Sure, the NeHe tutorials necessarily gloss over some things that an OpenGL guru would need to understand, but I’ve not found anything that felt was flat out wrong in any of the ones that I’ve read through so far. And, it’s true… much stuff is done with shaders today. Those don’t make an appearance in the NeHe tutorials until up around #47, I believe. But, I think there’s lots you need to get comfortable with in OpenGL before you start worrying about shaders.
I’ll revisit the notation. Do you have a recommendation? Would something like this work better?
;;;; glut reshape -- prepare viewport >>
;;;; glut reshape -- prepare projection >>
;;;; glut reshape -- switch to model view >>
)
And then later, something more like this?
I found the old NEHE examples. They are in the CL-SDL library under “\examples\nehe\”
I don’t understand the people who commented. I don’t understand their ungratefulness.
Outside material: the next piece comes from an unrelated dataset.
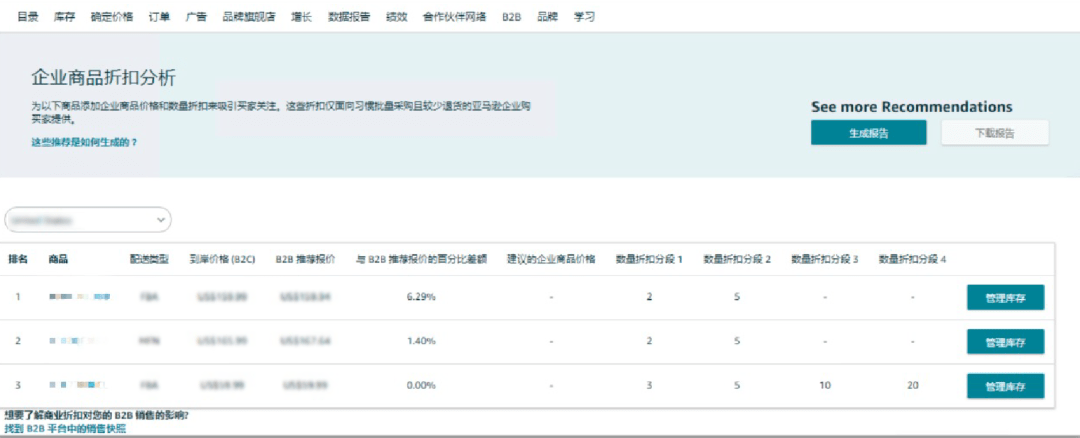The image size is (1080, 438).
Task: Click 管理库存 for the rank 2 product
Action: coord(1005,342)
One thing is to note that the tutorial is outdated, but why insult the author? He has taken his personal time to write these tutorials if someone needed it.
And if it’s wrong, why don’t any one of you point out to a better tutorial or example?
And I didn’t find the tutorial useless. That’s how I’d write an OpenGL tutorial, albeit in C. He has explained simple things that a starter needs to understand.
This was super useful! The only trouble I’ve been having is I can’t figure out how to integrate it with SLIME. The process keeps running after I close the window down…
Indeed, OpenGL doesn’t get along too easily with REPL development. There were some strategies that I had when I developed Roto Mortar, but I can’t recall what they were.
I believe explicitly calling close-window ratger than closing the window by X-ing it at the OS level allowed better restarting. It also varied a bit on Mac OS X from release to release (of Mac OS X and of cl-opengl).
In case anyone else stumbles on this, it might be worth trying the following
http://roguebasin.roguelikedevelopment.org/index.php?title=Common_Lisp#Can_I_use_Curses_on_Lisp.3F
Also, you should consider doing a similar article for OpenGL 3+.
Thanks for great introductory tutorials!
How do you start this program in slime? Do you use load file (Ctrl-C, Ctrl-L) or what? I can not find a convenient way to compile it and run. Ctrl-C, Ctrl-K seams to not work because things like “(asdf:load-system :cl-opengl)” are not executed. Any advices?
I use Ctrl-C Ctrl-L when I want to load a whole file. For single forms, I use Ctrl-C Ctrl-C. I also make .asd files for anything bigger than one file so that I can I load the whole thing at once with ql:quickload or asdf:load-system.